Merck & Co. is choosing to license one of Evaxion’s AI platform-based vaccine candidates, offering the Danish biotech up to $592 million for rights to the preclinical asset.
Merck’s licensing is part of a broader deal between the two that was inked back in 2024. That $1 billion biobucks deal granted the Big Pharma the option to pick up rights to two early-stage candidates.
Now, Merck is paying $7.5 million upfront to exercise its option for Evaxion’s candidate dubbed EVX-B3. The upfront payment will stretch Evaxion’s cash runway into the first half of 2027, according to a Sept. 25 release.
Moving forward, Merck will have full responsibility for EVX-B3 development. In exchange, Evaxion is eligible to earn up to $592 million in biobucks as well as royalties.
Merck and Evaxion’s partnership on EVX-B3 dates back even before 2024. The pair actually jointly discovered and developed the program in September 2023. Later that year, Merck’s venture capital arm led a private placement financing for Evaxion.
EVX-B3 is in preclinical development and designed to address “a serious global medical issue,” according to the release. The asset targets a pathogen tied to repeated infections, rising incidence and potentially serious complications. Currently, no vaccines are available to treat the undisclosed condition, according to the companies.
The vaccine program was identified with Evaxion’s AI-Immunology platform, technology that is designed to detect new vaccine targets for cancer and infectious diseases.
“With its AI-Immunology platform, Evaxion has identified novel protective vaccine targets for a pathogen long considered difficult to address,” Tarit Mukhopadhyay, Merck Research Laboratories vice president and head of infectious diseases and vaccine discovery, said in the release. “We look forward to further evaluating EVX-B3 as part of our early vaccine pipeline.”
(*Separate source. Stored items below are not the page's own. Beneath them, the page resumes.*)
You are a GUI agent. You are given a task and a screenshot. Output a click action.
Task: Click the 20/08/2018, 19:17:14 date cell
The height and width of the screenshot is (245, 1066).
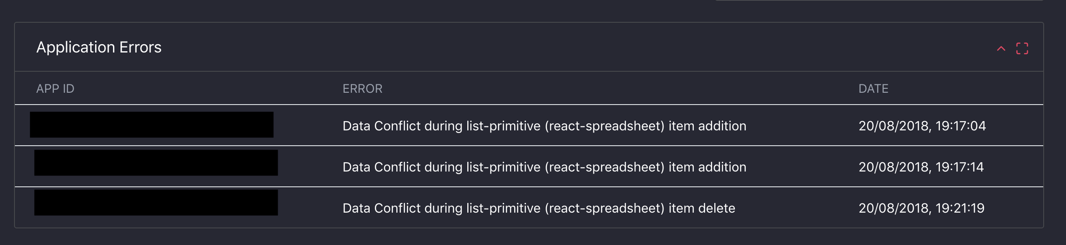point(921,167)
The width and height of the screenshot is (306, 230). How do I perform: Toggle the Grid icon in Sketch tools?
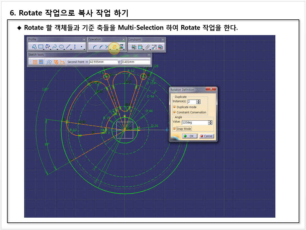pos(35,62)
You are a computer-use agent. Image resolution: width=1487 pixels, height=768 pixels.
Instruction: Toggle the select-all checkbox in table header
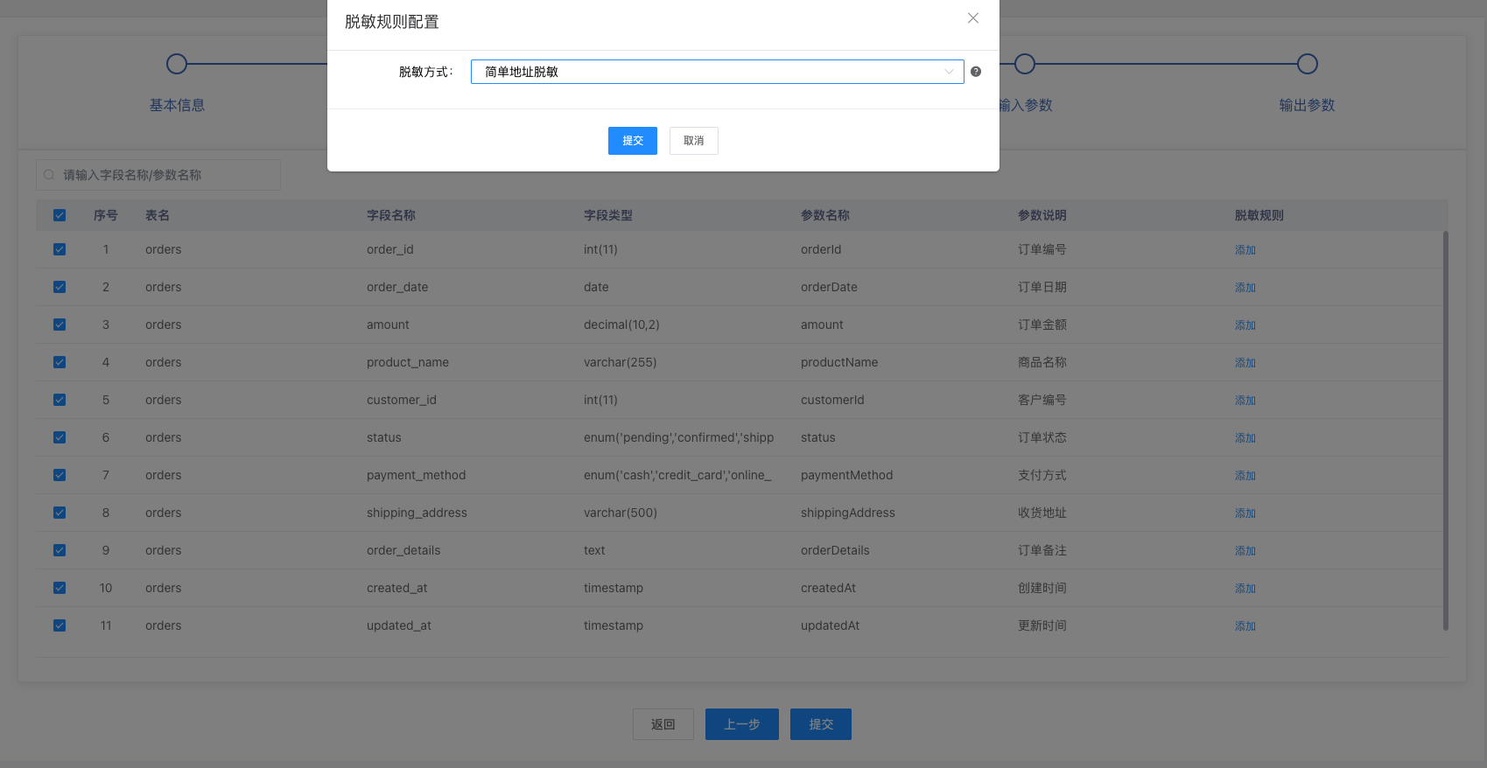(x=60, y=215)
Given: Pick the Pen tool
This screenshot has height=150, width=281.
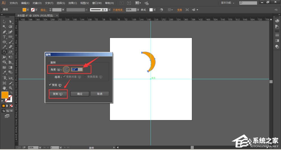Looking at the screenshot, I should point(4,32).
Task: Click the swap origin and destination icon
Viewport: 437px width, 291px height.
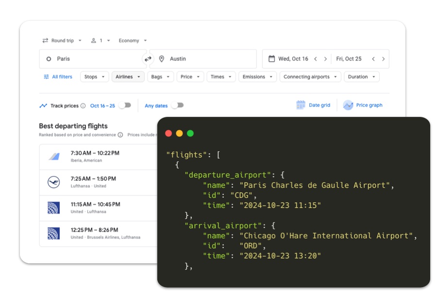Action: [x=147, y=58]
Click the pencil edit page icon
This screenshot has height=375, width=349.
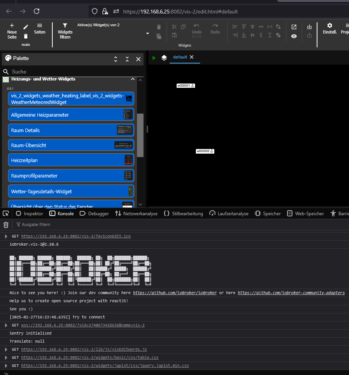click(26, 27)
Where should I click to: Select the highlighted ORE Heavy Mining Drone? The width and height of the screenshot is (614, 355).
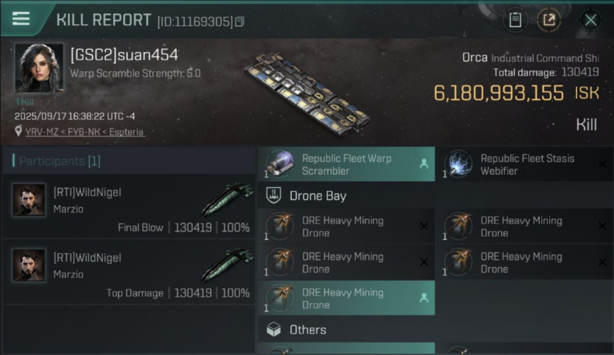tap(346, 298)
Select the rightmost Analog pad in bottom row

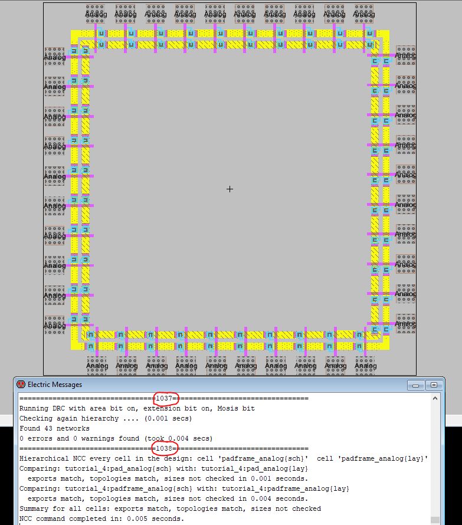click(x=365, y=366)
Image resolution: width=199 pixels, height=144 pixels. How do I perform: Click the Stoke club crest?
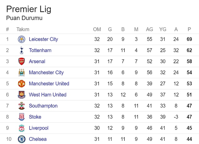pyautogui.click(x=22, y=117)
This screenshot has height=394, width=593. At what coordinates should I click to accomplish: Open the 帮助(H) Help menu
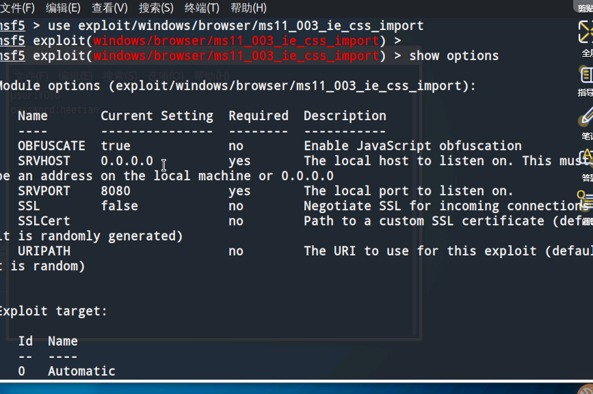coord(248,8)
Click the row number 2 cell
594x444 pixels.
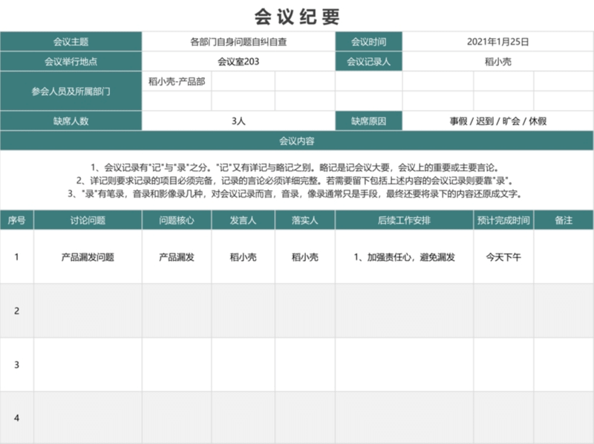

Per the terms of the 2024 deal, Merck still has the chance to grab licensing rights to another preclinical vaccine, this one dubbed EVX-B2 and taking aim at gonorrhea. The pair also announced this week an extension to the evaluation period for the second vaccine candidate, with a decision on potential licensing now expected in the first half of next year.
The deal amendment comes on the heels of an expansion to the initial evaluation plan that included additional experiments, according to the release.
If Merck does opt in on EVX-B2, Evaxion will receive a $2.5 million cash payment and could be on the line for up to $592 million in milestone payments.
New Jersey-based Merck’s investment comes as federal health administrators question the science behind several approved and novel vaccine sciences.
Just recently, the Centers for Disease Control and Prevention’s Advisory Committee on Immunization Practices met for a tense panel vote that ultimately refused to endorse a policy that could have significantly impeded access to COVID-19 vaccines for many Americans.
The vote followed restricted FDA approvals granted to Pfizer and Moderna’s updated COVID-19 vaccines last month.